A hat tip to Frank McKown and Michael L. Nelson who provide an answer to a question that I’ve heard a few times about the application programming interfaces (APIs) that search engines provide to researchers.
The question is, “How close are the results that are provided to researchers through those provided programming interfaces to the results that are shown to searchers?” An answer is provided in Search Engines and Their Public Interfaces: Which APIs are the Most Synchronized?
Here’s the abstract from their paper:
Researchers of commercial search engines often collect data using the application programming interface (API) or by “scraping” results from the web user interface (WUI), but anecdotal evidence suggests the interfaces produce different results.
We provide the first in-depth quantitative analysis of the results produced by the Google, MSN and Yahoo API and WUI interfaces. After submitting a variety of queries to the interfaces for 5 months, we found significant discrepancies in several categories.
Our findings suggest that the API indexes are not older, but they are probably smaller for Google and Yahoo. Researchers may use our findings to better understand the differences between the interfaces and choose the best API for their particular types of queries.
The study involved performing four different types of queries performed through the different APIs, and through scraping search results from the web user interface for each of the search engines. These searches were performed each day over the course of 5 months from May through October 2006.

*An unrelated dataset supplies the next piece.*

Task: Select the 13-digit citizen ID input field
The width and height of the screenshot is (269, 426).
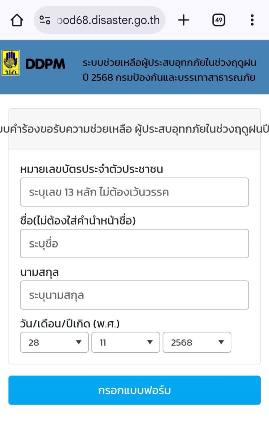Action: tap(134, 192)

These are the searches conducted:
- The top 100 results and total number of results using 50 popular search terms from http://50.lycos.com/, and 50 computer science terms from http://en.wikipedia.org/wiki/List_of_cs_topics.
- The number of backlinks to 100 randomly selected URLs.
- How many pages were indexed for 100 randomly selected websites.
- Seeing if 100 randomly selected URLs were indexed and/or cached.
While they found that the results from the APIs, and from the scraped web results were approximately the same age (neither appeared to be older or newer), there were a number of differences that are interesting.
Great research. I’m really happy to see this.
Here’s where to presently find the APIs for Google, Yahoo, and Microsoft:
I think most have always known there’s been a difference in results, but the findings seem to offer the reason why (drawing data from a smaller database in the API). Search engines don’t want us scraping so you’d think they’d offer the same data through their APIs.
If they don’t doesn’t that provide motivation to scrape?
It was really good to see some experimental data on this subject.
It might not be a bad idea for them to offer the same data through their APIs, though I wonder if that is possible. Are they providing some additional information, and reranking results through Web access based upon information that the search engines gather when someone searches? I think that’s a possibility that might make a difference.
What aspect would differing results in Google datacenters have to play? I’ve seen differences across the data centers with regards to our sites, where a term might rank on one but not rank on another as an algorithm was pushed out across their servers. It would be interested to test those variations in Google to see how widely the datacenters differ over time.
Hi Michael,
At any point in time, it’s possible for one or more different algorithms to be in place at a different data center. Those may also be running on different classes or categories of queries, or could be merged together into results on the same queries.
It’s also possible that the search engine may be looking at IP address, device type making a request, language preferences set in a browser, browser type, and other information when returning results.
So, comparing one data center to another might be difficult if you don’t have any knowledge of some of the other potential reasons why result sets might differ from one query to another, even when using the same query terms.
Good points, I can see how it might be difficult to measure exactly what the quantifiable differences are across the different data centers.
This is a side note but I would love it if Google would actually release real traffic data numbers and not just estimates in their adwords traffic tool. Overture used to do this before but Google has always used a “predicted” clicks which doesn’t really help one drive down in the tail of categories.
Hi Michael,
Yep, the testing would be tough. But it’s still pretty interesting to see the differences between the API versions and the scraped versions.
I don’t know if Google would consider the idea, but real traffic data numbers would be interesting to see. I wonder what kind of impact that would have on people advertising with different phrases.